A stroll through the stores in Tehran reveals the omnipresence of China-made consumer goods. State-owned China Railway Construction Corporation completed the Mecca monorail project in Saudi Arabia in November 2010, just in time to accommodate the 2.8 million people who arrived for Hajj. The agreement between China and Iran to build a railway line from Tehran to the Iraqi border is part of an overall plan to link the Middle East to China through Central Asia1 (see Map 1). Despite China’s great need to import a lot of oil from the Middle East, the latter is not generally seen as a major and familiar territory as other regions for China’s growing global presence and influence. That China has spread its ties to the Middle East beyond oil reinforces two important issues. One is that China’s global rise and power must be understood regionally and locally. The other is to see China’s distinctive footprints in the Middle East in comparison to other regions and countries.2
Oil is where we start. Relative to other aspects of the China-Middle East relationship, oil is more critical. This is also true of China’s strong efforts to engage with regions such as Central Asia to buy enough oil at reasonable prices. Fuelled by its sustained rapid economic growth over the past three decades, China has become the world’s largest energy consumer in less than 20 years and accounts for almost 20% of the world’s total energy consumption today. Its booming economy requires China to import more than half of the oil it needs. China’s crude oil imports rose from 4.8 million barrels per day (bbl/d or pbd) in 2010 to 5.1 million bbl/d in 2011, and to 6 million bbl/d in May 2012. Looking forward, China’s energy demand is expected to expand 75% by 2040 and double the consumption of United States (see Figure 1). According to the US Energy Information Administration (EIA), China may import about 75% of the crude oil it will consume by 2035 (Fazilov and Chen, p.38).2
Oil Dependence
Despite China’s attempt to look for alternative energy sources in different parts of the world such as Central Asia, its dependence on Middle Eastern oil has risen over time. The Middle East is currently the largest exporter of crude oil to China (see Figure 2 ). The share of oil imported by China from the Middle East was 48% in 1990, 49% in 2005, and 51% in 2011. It is expected that China’s crude oil imports from the Middle East will reach 70% by 2020 and continue to grow until 2035, according to the International Energy Agency. Saudi Arabia is China’s largest energy supplier with about one million barrels per day, accounting for 20% of China’s crude oil imports. Not far behind Angola is another important Middle Eastern country, Iran, which contributes to about 10% of China’s overall oil imports. However, it is worth pointing out that given China’s somewhat reluctant support for UN sanctions against Iran (more on this later), its oil exports to China declined by 74% from 2009 to 2010, down from a peak of 16% of China’s oil imports in 2009,3 when Iran was the second largest external source of oil for China.

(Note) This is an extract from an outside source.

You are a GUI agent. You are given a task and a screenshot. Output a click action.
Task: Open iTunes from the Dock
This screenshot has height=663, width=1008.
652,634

While China’s heavy dependence on Middle Eastern oil is an established fact, less is known about China’s early efforts to establish broad energy ties with the Middle East. Back in 1983, before the Chinese economy really took off, the overseas construction arm of China National Petroleum Corporation (CNPC) moved into the Kuwaiti market and later won an oil storage reconstruction project in 1995. Beijing also signed the Strategic Oil Cooperation agreement with Saudi Arabia in 1999, which laid the foundation for Saudi Arabia to become and remain China’s largest oil supplier. In exchange for stable crude supply, China has courted Saudi investment for expanding its refining capacity. One example is China Petroleum and Chemical Corporation’s (SINOPEC) meeting with Saudi Aramco to discuss a stake in a $1.2-billion refinery in the Chinese city of Qingdao. The two sides further joined hands in a $3.5-billion venture in Fujian province that included greater refinery capacity.4
China has maintained a friendly relationship with both Saudi Arabia and Iran. A number of top Chinese leaders including Hu Jintao and the current president Xi Jinping have visited Saudi Arabia. And China has been dragging its feet on the UN sanctions against Iran. These diplomatic postures toward the Middle East conform to China’s pragmatic economic policies and interests in other energy- and commodity-rich regions.
Beyond Oil
If the story about the China-Middle East nexus begins and ends with the familiar story of oil dependence, it is less interesting for illustrating China’s global economic influence. As with other regions, China has rapidly expanded its economic ties with the Middle East through trade. From 2005 to 2009, China’s total trade volume with the Middle East rose 87%, to $100 billion and reached approximately $222 billion in 2012, according to China’s official statistics. This surge pushed China to surpass the United States as the top destination for the Middle East’s exports in 2010. China’s exports to the Middle East are primarily low-cost household goods that benefit the average Middle East consumer. An example is growing numbers of Egyptians being able to afford inexpensive Chinese cars. Also, residents in the Gaza Strip suffering from the Israeli blockade depend on cheap Chinese goods in their daily lives.1
China’s investment in the Middle East has picked up speed and grown tenfold, from $1 billion in 2005 to $11 billion in 2009. According to a tracker map of China’s global investment,5 its cumulative investment in Iran from 2005 to 2012 was estimated to be $18.6 billion, including $13.9 billion in energy sector, 2.1 billion in transportation, and 2.8 billion in metals. China invested around $13.6 billion in Saudi Arabia, with $5.2 billion in metals, $3.3 billion in energy, $2.2 billion in real estate, and the rest in transportation and other places. In Turkey, $4.3 billion of China’s $6.4 billion investment went into the energy sector. China became the largest foreign investor in both Iraq and Iran. As many African countries have done, Middle Eastern governments have brought Chinese contractors in to work on major infrastructure projects. Egypt has also partnered with China to develop its Suez special economic zone, a development strategy that China had used itself and promoted in Africa and the least developed parts of Southeast Asia like Laos (Chen and Stone).2 Despite China’s more varied investments in the Middle East, it remains concentrated in the energy sector (see Figure 3). This further establishes China’s significant dependence on the Middle East’s for energy resources, namely oil.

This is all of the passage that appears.